== 抜粋本文 ==
「受注歩留率」視点の住宅営業政策へ転換

住宅市場を俯瞰してみれば、人口の漸減に歯止めがかからず、お客様の所得も横ばい、空家率13.6%で住宅が余っているというのが現実の「縮みつつある市場」です。
この環境で住宅を新たに建てようとお考えの「新規来場者が減少する」のは当然です。

新規来場者が減少したからと宣伝媒体にSNSも加えたところで、従来発想の広告訴求では来場者の増加は期待できません。
また、いつもの接客と営業内容でお客様と対応しても受注は上がらないと思います。
ところが、受注が上がらない原因は「来場者数の減少」ということで自己納得してしまい「集客減だから受注減、現状維持ならましな方」という「発想の負のループ」に入ってしまいます。

「集客」と「営業方法」の発想転換が必要です。

集客と営業は量から質へ

「自社の狙いの客層の暮らしを触発」する「新規来場者の質を伴った『集客イベント』で集客」と「このイベントへ来場されたお客様を100%受注(資金計画さえ合えば)」する「暮らし触発営業」という営業政策そのものが、「量から質へ」の発想転換が必要な時期に差し掛かっています。

「ときめきの暮らしに気づく」集客イベント

「ときめきの暮らしに気づく」という発想の集客策は、お客様にとって住宅購入は「住宅というハコ」という「モノ」を購入することなのかという「本質的な問い」を含んでいます。
つまりお客様が生涯に亘って「ときめく暮らしを実現」するために「住宅へ投資」することこそが「本質の住まいづくり」という視点の集客策です。

「モノ」から「コト」へと集客の視点を変えて、こんな暮らしが実現できるという「暮らしが見える」触発イベントを企画します。

女子力の高い社員を中心にイベント企画を進めます。
女子力が高いのは、必ずしも女性だけではありません。
女子力の高い男性も多くいらっしゃいます。
そういう意味では確かにジェンダーレスの社会は当たり前化しています。
「暮らしの見える」触発イベント企画は社内の隠れた才能を発見するチャンスでもあります。

「光と風とグリーン」関連イベントは人気

お客様のことを考えると「ときめきの暮らしに気づく」能力は、ジェンダ―レスとは言うものの、奥様の方が「暮らし感度」は高いと言わざるを得ません。
そこで、奥様の「ときめきの暮らしに気づいていただく要素」で多いのが、「光と風とグリーン」という要素からイベント企画を組み立てます。

「家」という「モノ」が主役ではなくその家で行われる「コト」が主役のイベントです。

「ときめきの暮らしの見えるセッティング」がポイントです。
人物も入れて暮らしの見える化で「ときめきの暮らし触発力」を発揮させます。

集客数は少なくても良い

週末2日間で新規来場者の予約が2件でも3件でもOKです。
「ときめきの暮らし」に気づいていただけたら受注に大きく前進します。
===
== 掲載項目一覧 ==
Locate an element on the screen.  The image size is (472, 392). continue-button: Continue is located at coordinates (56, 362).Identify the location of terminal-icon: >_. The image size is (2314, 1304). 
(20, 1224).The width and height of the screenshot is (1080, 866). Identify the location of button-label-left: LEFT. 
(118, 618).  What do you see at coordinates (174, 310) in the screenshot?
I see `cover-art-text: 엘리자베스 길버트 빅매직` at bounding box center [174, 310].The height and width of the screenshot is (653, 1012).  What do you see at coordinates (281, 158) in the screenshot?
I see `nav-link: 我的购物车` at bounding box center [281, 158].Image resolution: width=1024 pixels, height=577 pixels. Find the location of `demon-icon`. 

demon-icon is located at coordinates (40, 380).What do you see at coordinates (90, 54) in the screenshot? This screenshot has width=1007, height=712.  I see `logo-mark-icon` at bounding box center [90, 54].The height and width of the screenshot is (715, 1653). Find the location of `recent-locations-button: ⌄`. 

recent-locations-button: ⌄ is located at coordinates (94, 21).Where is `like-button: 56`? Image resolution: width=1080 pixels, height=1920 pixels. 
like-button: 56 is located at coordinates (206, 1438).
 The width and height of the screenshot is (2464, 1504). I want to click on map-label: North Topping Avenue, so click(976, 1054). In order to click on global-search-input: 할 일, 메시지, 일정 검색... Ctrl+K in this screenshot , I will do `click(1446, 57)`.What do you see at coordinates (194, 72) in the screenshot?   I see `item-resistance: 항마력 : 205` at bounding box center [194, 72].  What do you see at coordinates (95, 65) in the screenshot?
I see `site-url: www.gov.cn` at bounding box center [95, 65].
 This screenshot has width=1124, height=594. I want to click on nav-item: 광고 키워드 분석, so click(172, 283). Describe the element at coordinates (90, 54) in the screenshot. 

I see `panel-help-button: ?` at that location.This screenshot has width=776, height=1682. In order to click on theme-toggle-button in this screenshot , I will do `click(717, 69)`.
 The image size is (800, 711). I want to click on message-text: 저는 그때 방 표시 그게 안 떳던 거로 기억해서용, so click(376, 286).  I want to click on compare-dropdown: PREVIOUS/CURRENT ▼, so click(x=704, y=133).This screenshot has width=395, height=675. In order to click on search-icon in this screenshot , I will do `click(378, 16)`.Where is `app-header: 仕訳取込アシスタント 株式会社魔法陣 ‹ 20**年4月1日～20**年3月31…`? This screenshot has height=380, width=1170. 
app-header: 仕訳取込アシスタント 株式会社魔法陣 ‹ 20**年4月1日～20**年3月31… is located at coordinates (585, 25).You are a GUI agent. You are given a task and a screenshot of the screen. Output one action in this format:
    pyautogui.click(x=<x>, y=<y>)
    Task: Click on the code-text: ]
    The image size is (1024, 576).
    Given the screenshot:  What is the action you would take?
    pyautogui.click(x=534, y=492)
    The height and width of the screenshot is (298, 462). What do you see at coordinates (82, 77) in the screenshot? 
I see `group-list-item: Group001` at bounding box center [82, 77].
===
### 作業内容
- 1) 抜粋本文の小見出しを、冒頭の表題を除いてすべて書き出してください。
- 2) 抜粋本文の一部を、「女子力が高いのは、必ずしも女性だけではありません。」を含む箇所から書き写し、「イベント企画を組み立てます。」まで写したところで終えてください。

### 解答
- 1)
集客と営業は量から質へ
「ときめきの暮らしに気づく」集客イベント
「光と風とグリーン」関連イベントは人気
集客数は少なくても良い

- 2)
女子力が高いのは、必ずしも女性だけではありません。
女子力の高い男性も多くいらっしゃいます。
そういう意味では確かにジェンダーレスの社会は当たり前化しています。
「暮らしの見える」触発イベント企画は社内の隠れた才能を発見するチャンスでもあります。

「光と風とグリーン」関連イベントは人気

お客様のことを考えると「ときめきの暮らしに気づく」能力は、ジェンダ―レスとは言うものの、奥様の方が「暮らし感度」は高いと言わざるを得ません。
そこで、奥様の「ときめきの暮らしに気づいていただく要素」で多いのが、「光と風とグリーン」という要素からイベント企画を組み立てます。